Les wilayas, ce sont à la fois les maquis, l’Organisation Politico-Administrative et les Conseils de wilayas qui représentent directement la population. C’est cette organisation avec ses différents niveaux qui a mené et gagné la guerre. C’est dans ce cadre que se sont exprimées les revendications des populations, sous leur forme extrême, la forme armée. Ce sont là les institutions qui sont arrivées par le courant révolutionnaire à sa source même.

Mais, en même temps que la guerre, a pris fin la garantie d’une démocratie de fait, qu’elle présentait pour les rapporte entre l’appareil de l’ALN-FLN et les masses.

En effet pendant la guerre, celles-ci pouvaient aisément cesser leur participation indispensable, ou même passer de l’autre côté, au cas où cet appareil n’aurait plus exprimé leurs aspirations.
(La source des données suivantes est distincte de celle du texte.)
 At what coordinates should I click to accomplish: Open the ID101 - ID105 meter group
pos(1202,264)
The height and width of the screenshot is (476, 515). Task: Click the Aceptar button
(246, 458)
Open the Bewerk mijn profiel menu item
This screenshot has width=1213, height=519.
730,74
La guerre finie, l’appareil des wilayas représente donc un pouvoir réel, armé, qui tend à fonctionner pour lui-même et qui se constituera de plus en plus nettement en éléments d’une couche dominante. Cependant face à la bureaucratie du Bureau Politique, les wilayas apparaissent comme une émanation beaucoup plus authentique de la base dans laquelle elles puisent leur force.
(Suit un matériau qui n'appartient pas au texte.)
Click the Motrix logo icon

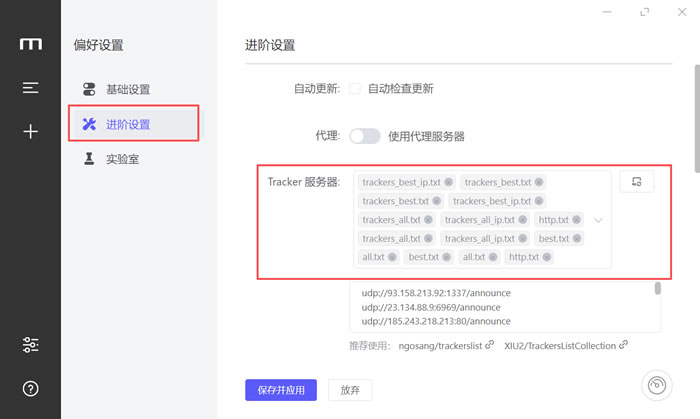click(30, 45)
Les prises de position de la Wilaya IV, par exemple, reflètent bien la conscience de cette situation.

La Wilaya IV s’est en effet prononcée d’abord:

– pour une armée non classique, travaillant avec et pour la population, mais surtout :

– pour un parti de masse ouvert à tous les Algériens, organisé à partir de comités de hameaux et de villages à la campagne et de quartiers à la ville, et avec un programme discuté dans tout le peuple.

Ainsi pour le Bureau Politique, le problème clef est de trouver une courroie de transmission entre son embryon de bureaucratie centrale et les masses.

Pour les wilayas, c’est l’inverse. Qu’elles expriment authentiquement ou non les aspirations des paysans algériens, qu’elles puissent servir à ceux-ci d’instrument fidèle ou non, il s’agit pour elles de résoudre le problème du pouvoir centralisé, de déboucher sur le plan national, seul niveau où puissent trouver une solution les problèmes de l’Algérie nouvelle.

C’est l’Assemblée Constituante qui est dès maintenant l’un des enjeux principaux de la lutte entre les wilayas et le Bureau Politique.

Les premières cherchent à la contrôler comme une étape essentielle vers le contrôle du pouvoir central; le second va s’efforcer de la convertir en cette courroie de transmission qui lui manque.

Jusqu’à présent les wilayas l’emportent, parce que, fidèlement ou non, elles représentent des masses qui se sont battues avec obstination pendant 7 ans.

Dans ce conflit quelle peut-être la position d’un groupe révolutionnaire français?

Tout d’abord, il convient de rappeler que ce qui est en cause ce n’est pas et ce ne peut pas être, le socialisme, c’est à dire la prise en mains effective et à tous les niveaux, de la vie sociale par les travailleurs.

D’une telle révolution il ne peut pas être question dans un pays sous-développé, ainsi que nous l’avons déjà expliqué ici.

Mais cela ne signifie pas que le problème ne nous intéresse pas et que nous ne pouvons pas prendre position. Certains éléments de cette position – que nous avons d’ailleurs formulés à plusieurs reprises en d’autres occasions dans POUVOIR OUVRIER et dans SOCIALISME OU BARBARIE – se retrouvent dans le projet de programme de la Fédération de France du F.L.N.

Par exemple le principe de la révocabilité des élus. Surtout il apparaît dans ce texte que des militants algériens sont conscients de ce qui est le vrai problème de la Révolution Algérienne, le problème du pouvoir et de la menace qui pèse sur cette Révolution : sa confiscation par une classe dirigeante exploiteuse.

Notre position peut se ramener aux points suivants :

– la terre aux paysans (collectivement partout où c’est possible)

– les instruments de travail aux travailleurs.

– front des ouvriers et des paysans (à la place du front national ou
contre lui).

– pas d’Armée de métier : les armes aux travailleurs.

– à tous les niveaux créer des institutions dont le but soit la participation des travailleurs et la gestion par eux-mêmes de leurs propres affaires.